1. Brief Scout like a smart analyst Write your query the way you'd brief a sharp analyst — explain who you are, what you're trying to do, and what "good" looks like. No boolean logic or filters needed.

  • Instead of: "Tell me about fintech"

  • Try: "Create a table of the top 10 Series A fintech companies with name, total raised, headcount, key investors, and recent growth signals."

2. Reference specific companies or people directly using @ Using @ ensures Scout pulls the exact company or person you mean, avoiding confusion with similar names.

  • "Find companies similar to @Stripe in the payments space"

  • "Who from my network is connected to @company?"

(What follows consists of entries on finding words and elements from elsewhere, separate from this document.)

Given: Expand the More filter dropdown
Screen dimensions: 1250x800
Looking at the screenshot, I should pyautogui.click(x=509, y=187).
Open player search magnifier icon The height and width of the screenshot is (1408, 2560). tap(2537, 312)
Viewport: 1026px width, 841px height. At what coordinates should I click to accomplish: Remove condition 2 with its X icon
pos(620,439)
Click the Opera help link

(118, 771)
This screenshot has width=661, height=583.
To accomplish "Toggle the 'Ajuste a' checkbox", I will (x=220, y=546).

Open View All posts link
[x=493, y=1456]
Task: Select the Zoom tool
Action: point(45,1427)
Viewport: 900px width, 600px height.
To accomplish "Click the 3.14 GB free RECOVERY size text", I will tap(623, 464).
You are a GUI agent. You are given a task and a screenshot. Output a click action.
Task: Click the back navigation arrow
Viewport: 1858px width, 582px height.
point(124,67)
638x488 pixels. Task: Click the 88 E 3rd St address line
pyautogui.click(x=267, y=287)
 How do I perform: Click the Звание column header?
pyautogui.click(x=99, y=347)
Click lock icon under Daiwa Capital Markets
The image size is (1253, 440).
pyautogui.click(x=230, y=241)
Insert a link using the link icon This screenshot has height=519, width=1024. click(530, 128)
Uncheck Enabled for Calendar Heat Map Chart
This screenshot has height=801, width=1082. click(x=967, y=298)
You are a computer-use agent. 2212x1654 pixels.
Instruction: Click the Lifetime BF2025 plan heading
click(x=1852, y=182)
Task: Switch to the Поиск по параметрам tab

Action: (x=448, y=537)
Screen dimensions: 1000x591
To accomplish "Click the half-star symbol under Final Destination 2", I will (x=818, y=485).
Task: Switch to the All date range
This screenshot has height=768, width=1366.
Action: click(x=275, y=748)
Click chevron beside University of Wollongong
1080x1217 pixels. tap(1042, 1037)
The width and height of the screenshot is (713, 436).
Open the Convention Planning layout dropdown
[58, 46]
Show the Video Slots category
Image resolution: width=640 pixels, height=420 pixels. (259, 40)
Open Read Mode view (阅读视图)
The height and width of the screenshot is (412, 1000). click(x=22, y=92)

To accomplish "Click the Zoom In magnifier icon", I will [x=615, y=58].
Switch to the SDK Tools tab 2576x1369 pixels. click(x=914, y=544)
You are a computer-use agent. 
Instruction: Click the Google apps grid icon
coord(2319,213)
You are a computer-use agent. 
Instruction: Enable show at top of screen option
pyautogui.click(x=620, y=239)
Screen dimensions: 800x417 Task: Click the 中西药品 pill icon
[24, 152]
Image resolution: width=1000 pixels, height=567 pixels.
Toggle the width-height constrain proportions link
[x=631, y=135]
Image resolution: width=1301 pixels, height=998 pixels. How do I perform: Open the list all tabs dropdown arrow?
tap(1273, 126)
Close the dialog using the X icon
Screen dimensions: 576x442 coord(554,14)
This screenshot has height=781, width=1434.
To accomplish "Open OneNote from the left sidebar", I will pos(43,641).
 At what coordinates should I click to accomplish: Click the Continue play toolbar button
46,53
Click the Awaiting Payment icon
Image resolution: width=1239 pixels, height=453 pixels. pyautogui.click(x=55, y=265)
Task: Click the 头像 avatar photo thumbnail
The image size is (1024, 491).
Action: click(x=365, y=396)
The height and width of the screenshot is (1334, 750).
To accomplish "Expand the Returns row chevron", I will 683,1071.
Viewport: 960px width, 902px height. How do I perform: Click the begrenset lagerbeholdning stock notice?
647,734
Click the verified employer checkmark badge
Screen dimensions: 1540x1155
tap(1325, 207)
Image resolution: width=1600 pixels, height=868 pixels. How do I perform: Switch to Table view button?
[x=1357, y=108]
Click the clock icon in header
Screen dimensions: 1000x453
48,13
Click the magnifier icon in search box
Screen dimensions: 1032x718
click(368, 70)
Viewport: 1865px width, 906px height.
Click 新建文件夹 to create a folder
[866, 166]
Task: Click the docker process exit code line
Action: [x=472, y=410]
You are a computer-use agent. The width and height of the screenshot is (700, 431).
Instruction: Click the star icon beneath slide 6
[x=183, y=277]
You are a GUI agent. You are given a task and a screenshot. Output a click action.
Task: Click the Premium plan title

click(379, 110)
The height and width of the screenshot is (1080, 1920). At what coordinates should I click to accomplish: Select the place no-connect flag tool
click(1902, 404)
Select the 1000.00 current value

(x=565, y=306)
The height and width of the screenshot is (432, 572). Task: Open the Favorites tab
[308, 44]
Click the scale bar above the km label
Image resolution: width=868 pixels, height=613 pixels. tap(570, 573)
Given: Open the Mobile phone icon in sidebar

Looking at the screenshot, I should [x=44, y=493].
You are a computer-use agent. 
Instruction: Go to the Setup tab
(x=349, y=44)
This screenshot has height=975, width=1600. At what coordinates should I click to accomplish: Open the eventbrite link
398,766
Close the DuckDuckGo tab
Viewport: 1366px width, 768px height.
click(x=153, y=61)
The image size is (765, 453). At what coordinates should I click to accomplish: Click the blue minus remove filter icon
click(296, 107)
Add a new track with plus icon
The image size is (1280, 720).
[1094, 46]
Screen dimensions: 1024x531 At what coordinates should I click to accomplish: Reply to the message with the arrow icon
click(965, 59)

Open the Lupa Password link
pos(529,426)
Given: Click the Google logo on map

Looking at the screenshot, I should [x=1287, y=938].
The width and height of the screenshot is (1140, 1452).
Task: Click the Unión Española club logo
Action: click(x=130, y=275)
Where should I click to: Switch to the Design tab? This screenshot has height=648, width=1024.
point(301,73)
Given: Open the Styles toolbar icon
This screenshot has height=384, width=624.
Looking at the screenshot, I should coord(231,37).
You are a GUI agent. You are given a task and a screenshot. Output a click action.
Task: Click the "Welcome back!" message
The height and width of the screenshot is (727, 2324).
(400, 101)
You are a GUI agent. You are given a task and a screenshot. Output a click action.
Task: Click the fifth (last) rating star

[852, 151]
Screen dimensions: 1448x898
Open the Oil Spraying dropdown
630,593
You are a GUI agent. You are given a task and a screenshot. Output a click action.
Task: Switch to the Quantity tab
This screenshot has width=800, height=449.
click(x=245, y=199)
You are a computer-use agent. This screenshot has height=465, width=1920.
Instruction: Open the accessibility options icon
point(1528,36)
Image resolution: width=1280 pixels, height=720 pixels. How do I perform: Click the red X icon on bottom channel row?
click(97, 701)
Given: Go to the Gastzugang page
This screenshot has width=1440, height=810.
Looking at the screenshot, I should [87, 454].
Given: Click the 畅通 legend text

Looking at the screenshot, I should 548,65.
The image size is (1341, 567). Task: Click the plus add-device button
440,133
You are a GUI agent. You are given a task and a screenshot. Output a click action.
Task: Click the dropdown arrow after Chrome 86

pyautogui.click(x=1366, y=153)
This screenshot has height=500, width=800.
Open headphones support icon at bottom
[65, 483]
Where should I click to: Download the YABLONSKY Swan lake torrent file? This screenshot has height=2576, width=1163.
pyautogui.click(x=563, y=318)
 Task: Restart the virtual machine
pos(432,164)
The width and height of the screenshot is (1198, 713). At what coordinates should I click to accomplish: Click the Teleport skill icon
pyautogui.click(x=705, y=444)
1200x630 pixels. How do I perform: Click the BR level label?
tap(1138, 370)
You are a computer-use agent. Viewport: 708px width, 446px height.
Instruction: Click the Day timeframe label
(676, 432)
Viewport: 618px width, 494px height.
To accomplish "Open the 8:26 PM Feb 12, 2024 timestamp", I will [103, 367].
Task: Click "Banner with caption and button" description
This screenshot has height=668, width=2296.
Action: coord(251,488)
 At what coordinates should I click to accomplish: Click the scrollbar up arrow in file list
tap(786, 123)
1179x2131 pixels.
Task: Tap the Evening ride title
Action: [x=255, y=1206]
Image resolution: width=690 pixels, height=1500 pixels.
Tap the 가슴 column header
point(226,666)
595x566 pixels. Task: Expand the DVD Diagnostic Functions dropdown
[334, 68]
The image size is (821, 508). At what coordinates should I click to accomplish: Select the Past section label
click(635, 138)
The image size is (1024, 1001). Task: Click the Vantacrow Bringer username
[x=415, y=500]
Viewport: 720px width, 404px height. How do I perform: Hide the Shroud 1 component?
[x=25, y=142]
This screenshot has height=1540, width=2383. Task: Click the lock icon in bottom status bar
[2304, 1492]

3. Go deeper with follow-up questions Scout is most powerful across multiple turns. Start broad, then drill in — each follow-up builds on the previous context.

  • "Map the competitive landscape for AI-native legal tools."

  • "Now filter to US companies at Series A or earlier, founded after 2021."

  • "For the top 3, show warm paths through my network."

4. Ask for the output you need Specify the format upfront and Scout will structure results accordingly.

  • "Present this as a side-by-side comparison table."

  • "Break this down by region with key statistics."

  • "Create a one-pager I can share directly with my team."

5. Reference a saved search or list Pull in your existing work by referencing a saved search or list directly. Scout will use it as context for your query.

  • "Based on my fintech watchlist, which companies are most likely to raise in the next 6 months?"

  • "From my Series B pipeline search, who has the strongest founding team backgrounds?"